Otros conceptos relevantes:

  • Seguridad alimentaria: según la clasificación IPC (Integrated Food Security Phase Classification), la seguridad alimentaria mide la disponibilidad y acceso a alimentos. Se divide en fases de seguridad: (1) segura; (2) estrés; (3) crisis; (4) emergencia; (5) catástrofe o hambruna.
  • Pobreza alimentaria infantil: la incapacidad de los niños y las niñas para obtener y consumir una alimentación nutritiva y variada en la primera infancia.
  • Hambruna: la fase más extrema de inseguridad alimentaria, caracterizada por una falta absoluta de acceso a alimentos que provoca muertes generalizadas a corto plazo.
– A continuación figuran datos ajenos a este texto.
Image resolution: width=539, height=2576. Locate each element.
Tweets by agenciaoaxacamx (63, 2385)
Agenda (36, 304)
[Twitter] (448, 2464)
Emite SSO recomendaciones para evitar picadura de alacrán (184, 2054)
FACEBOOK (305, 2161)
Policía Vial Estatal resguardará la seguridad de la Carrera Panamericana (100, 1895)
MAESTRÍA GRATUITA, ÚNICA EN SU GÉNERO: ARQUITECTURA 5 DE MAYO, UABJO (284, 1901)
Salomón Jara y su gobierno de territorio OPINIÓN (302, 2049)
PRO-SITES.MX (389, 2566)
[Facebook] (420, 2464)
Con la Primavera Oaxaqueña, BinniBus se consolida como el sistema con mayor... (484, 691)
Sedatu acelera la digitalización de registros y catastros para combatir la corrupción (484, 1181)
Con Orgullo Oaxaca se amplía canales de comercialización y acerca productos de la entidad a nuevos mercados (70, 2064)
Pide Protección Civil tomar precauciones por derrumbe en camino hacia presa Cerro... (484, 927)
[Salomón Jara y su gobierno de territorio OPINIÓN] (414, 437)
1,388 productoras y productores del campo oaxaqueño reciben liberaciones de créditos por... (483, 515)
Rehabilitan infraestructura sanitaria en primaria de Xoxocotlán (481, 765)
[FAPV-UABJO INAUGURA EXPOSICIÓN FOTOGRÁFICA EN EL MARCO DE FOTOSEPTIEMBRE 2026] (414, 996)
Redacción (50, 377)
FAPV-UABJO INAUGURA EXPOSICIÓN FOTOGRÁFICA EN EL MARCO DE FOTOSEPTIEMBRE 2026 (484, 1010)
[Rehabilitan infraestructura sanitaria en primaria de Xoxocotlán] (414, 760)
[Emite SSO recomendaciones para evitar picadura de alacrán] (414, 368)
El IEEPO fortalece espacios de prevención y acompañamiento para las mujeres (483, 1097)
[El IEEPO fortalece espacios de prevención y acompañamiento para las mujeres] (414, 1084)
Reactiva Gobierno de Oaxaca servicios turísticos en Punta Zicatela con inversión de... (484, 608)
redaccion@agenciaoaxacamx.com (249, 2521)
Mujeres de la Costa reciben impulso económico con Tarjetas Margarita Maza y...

Las cifras son tremendas: 1 de cada 11 personas en el mundo pasó hambre en 2023.

Causas principales del hambre en el mundo

El hambre no es consecuencia únicamente de la escasez de alimentos. Sus causas son múltiples y se interrelacionan:

Pobreza, crisis económicas y desigualdad estructural

La falta de recursos económicos limita el acceso a alimentos nutritivos y sostenibles, creando un ciclo de hambre e inseguridad alimentaria que se transmite de generación en generación. Además, la desigualdad estructural dentro de la sociedad aumenta la vulnerabilidad de los niños y niñas en zonas marginadas.

Por otra parte, en un mundo interconectado, las crisis globales provocan a menudo inflación en los precios de los alimentos, y esto es más acusado en los países de bajos ingresos. Las familias con menos recursos no pueden pagar esos precios, y los niños y niñas más pobres reciben menos cantidad de alimentos y de peor calidad.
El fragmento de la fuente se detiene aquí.